昔、集落を代表する若者たちが1年の安全を祈って早池峰の山頂を目指した「お山かけ」。雑誌「パハヤチニカ」の特集で行われたこのお山かけを、20年ぶりに再現して行った本企画のレポートをお届けします。

お山かけとは?
お山かけは昔、地域・集落の安全、また海の安全を祈るという意味合いで、内陸の人々だけでなく沿岸の方、遠くは気仙の方から漁をやってる人たちが来ていたそうです。沖に出て見えるのが早池峰、漁師にとって守り神的存在でした。昔は信仰としての意味合いのお山かけしかなく、今の観光としての登山のように気軽に登れるような山ではありませんでした。
また、お山かけをする当時の人々は、一週間くらい前から精進料理で禊をし、前日早池峰神社周辺の集落の人々の家に宿をとり、神楽を奉納して出発したそうです。
今回つくる大学で行うお山かけも、ー週間精進料理とまではできませんでしたが、できるだけ昔の人々が行っていたのと同じように、麓の集落で神楽を奉納して出発することとしました。
当時は麓の集落の若い人が先達をつとめ、3尺くらいのマダノキ(シナノキ)の皮でつくった松明を10~20本くらい担ぎ、10人くらいで登って行ったそうです。松明は灯りとしてはもちろん、狼などの獣よけや魔除けの意味もあったのではないか、と千葉和さんと鈴木廣志さんは言います。

〇たいまつづくりとお山かけの話

お山かけを行う前に、 山を登るときに使う松明づくりと、昔行われていたお山かけについてお話を聞く講座「たいまつづくりとお山かけの話」を6月17日(水)に開催しました。

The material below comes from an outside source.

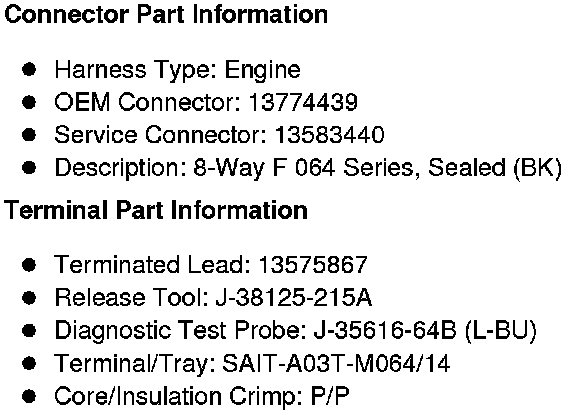Click the bullet beside OEM Connector

[29, 102]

講師を務めたのは、鈴木廣志さんと千葉和さん。鈴木廣志さんは昭和5年生まれ。大出早池峰神楽の庭元でお山かけが行われていた当時先達を務めたこともあり、20年前にパハヤチニカの特集の中で再現されたお山かけツアーでも先達を務めた方です。その再現ツアーが行われた当時鈴木さんは70歳だったのですが、「まるでカモシカのように山をひょいひょい駆け上がっていた」そうです。

講座の始めに鈴木さんからお山かけの歴史についてお話を伺い、その後から、お山かけ当日に使う松明づくりを行いました。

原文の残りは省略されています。